Investigación: Diferencias y similitudes entre la crisis de 1929 y la actual (II).

Por María Díaz Valderrama

Diferencias y similitudes entre la crisis de 1929 y la actual.

Tratando ahora las diferencias, hablamos sobre las medidas de proteccionismo de los clientes. En la crisis del 29, especialmente en EE.UU., no existía un sistema de cobertura social por lo que muchas personas pasaron de tener una vida acomodada a la indigencia. Los países que habían establecido con anterioridad, algunas medidas protectores (Reino Unido, Alemania, etc.) tuvieron grandes dificultades para atender los costes sociales derivados del paro masivo. El desempleo prolongado suponía verse abocado a la miseria. La mendicidad, los asilos de noche, y los comedores de caridad se multiplicaban en unos países acostumbrados a la abundancia y aterrados ante la situación. El contraste entre ricos y pobres era cada vez mayor y las diferencias entre los que conservaban el trabajo y los que lo habían perdido eran enormes.

 Además, mientras que en la crisis del 29 no hubo planteamientos rápidos de intervención de los estados para rescatar bancos o empresas, al menos, hasta el New Deal, ahora los Estados han intervenido inmediatamente para evitar las bancarrotas y se tiene conciencia por parte de las grandes potencias de que son necesarias actuaciones conjuntas.

Tanto en Estados Unidos, como en Europa especialmente, los sistemas de cobertura social permiten resistir, incluso a los que pierden su empleo. En España se han dado dinero a los bancos y se puso en marcha el Plan E con el objetivo de fomentar las obras públicas absorbiendo parados para realizar dichos trabajos, especialmente entre los sectores más afectados como el de la construcción. Algo parecido pasó en EE.UU. con Roosevelt, que hizo también grandes inversiones en obra pública. Los numerosos programas que pretendían crear empleo se lanzaron en 1933, y las reformas se encadenaron rápidamente. El New Deal también presenció la aparición de las primeras formas de Estado del bienestar en los Estados Unidos.

En los llamados “cien días”, un período de reformas de urgencia, se aprobaron más de quince leyes. Se trataba ante todo de proyectos más o menos improvisados enfocados a la mejora de la situación a corto plazo.
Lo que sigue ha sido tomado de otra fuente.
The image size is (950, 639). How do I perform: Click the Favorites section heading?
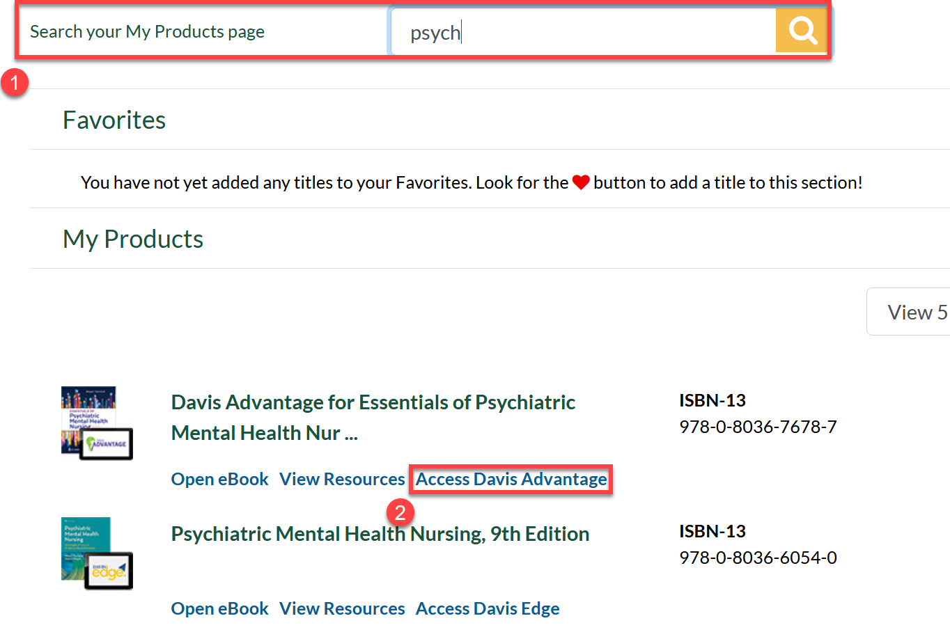pos(114,119)
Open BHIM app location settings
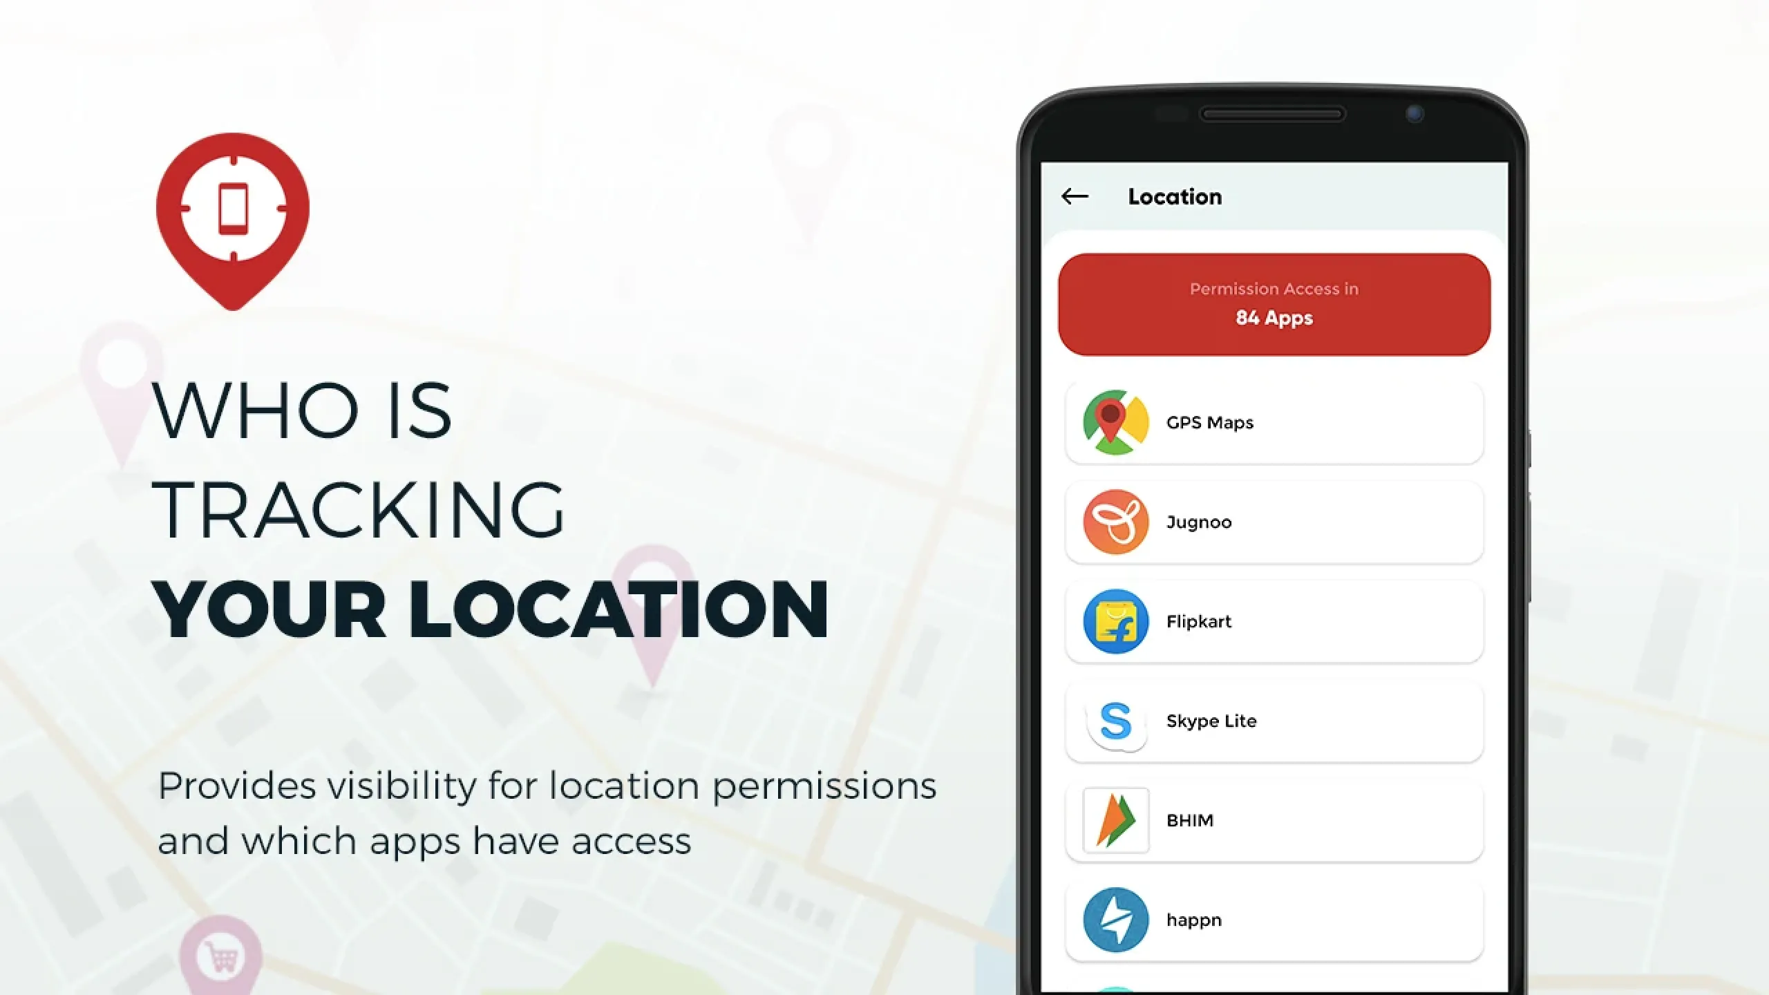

Las reformas concernieron a todos los sectores, de la agricultura a la industria, particularmente por el sesgo de programas de grandes trabajos. Al mismo tiempo, vieron la luz proyectos de lucha contra el desempleo. En definitiva, dos millones de personas fueron contratadas.

 Quizás la rapidez de las respuestas estatales se haya debido a las numerosas quejas de empresarios y bancos, en definitiva, de los capitalistas, que después de haber demandado la no intervención del Estado, privatizando así los negocios para conseguir el máximo beneficio ahora la reclaman para solucionar con dinero público la pésima gestión que han llevado en los últimos años y que ha llevado a los países a este hundimiento económico sufrido, principalmente por los trabajadores.